◆ EXERCISE TASK
Repeat word for word everything from "In fact, I'd" down to "an upright spin." in the forum post on spin recovery below.

◆ PAGE EXCERPT
★ ★ ★ ★ ★

Well, yes, but it's really the visuals that tend to blow
beginner pilots away. The aircraft doesn't become emotionally
concerned because it's upside down - only the pilot does

In fact, I'd rather do an inverted spin any day, vs an upright
spin. Why? Because the rudder is in "clean air" in an inverted
spin.

The Pitts (in which I've recovered from hundreds of inverted spins)
can take up to TWO complete rotations to recover from an upright
spin. During that time, pilots can lose faith and get off the
correct rudder. However the Pitts will recover from an inverted
flat spin in ONE rotation, because the rudder is not being blanketed
by the rudder, as it is during an upright spin.

Three things you need to know about spins:

1) power is bad. Get off the power
2) stick is bad. Adverse yaw, rudder blanketing. Neutralize the
stick.
3) yaw is the problem. Fix it with rudder. I don't use the "heavy
pedal" trick, I just look across the nose. Works for me.

★ ★ ★ ★ ★

◆ GIVEN MATERIAL
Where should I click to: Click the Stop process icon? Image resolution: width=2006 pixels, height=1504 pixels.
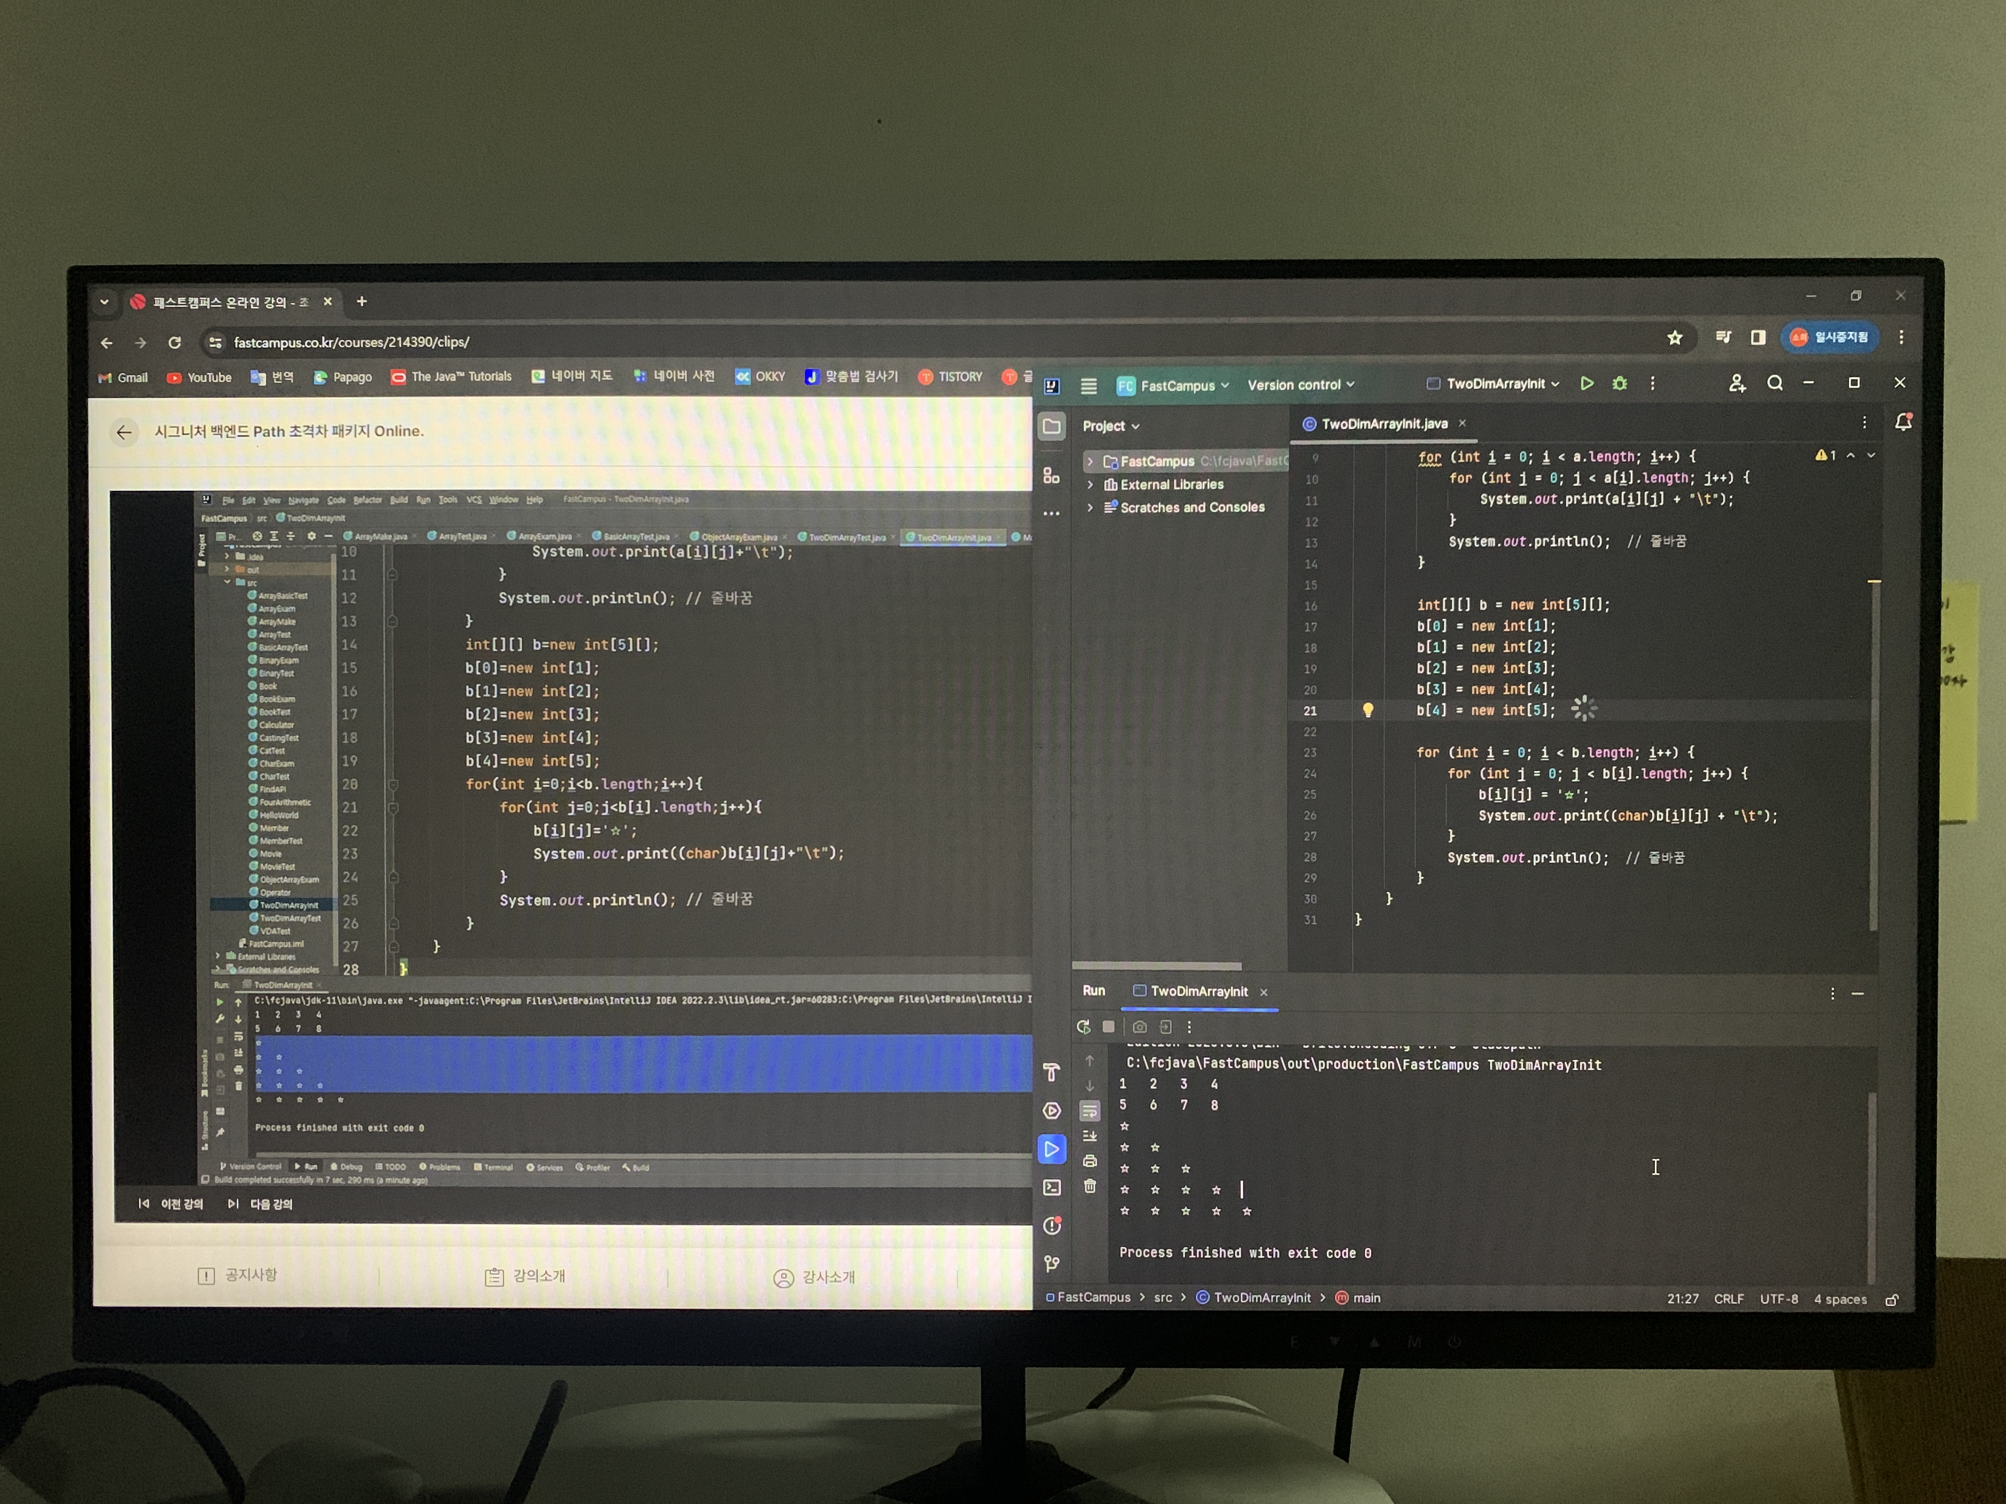[x=1108, y=1027]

★ ★ ★ ★ ★

◆ EXERCISE RESULT
In fact, I'd rather do an inverted spin any day, vs an upright
spin. Why? Because the rudder is in "clean air" in an inverted
spin.

The Pitts (in which I've recovered from hundreds of inverted spins)
can take up to TWO complete rotations to recover from an upright
spin. During that time, pilots can lose faith and get off the
correct rudder. However the Pitts will recover from an inverted
flat spin in ONE rotation, because the rudder is not being blanketed
by the rudder, as it is during an upright spin.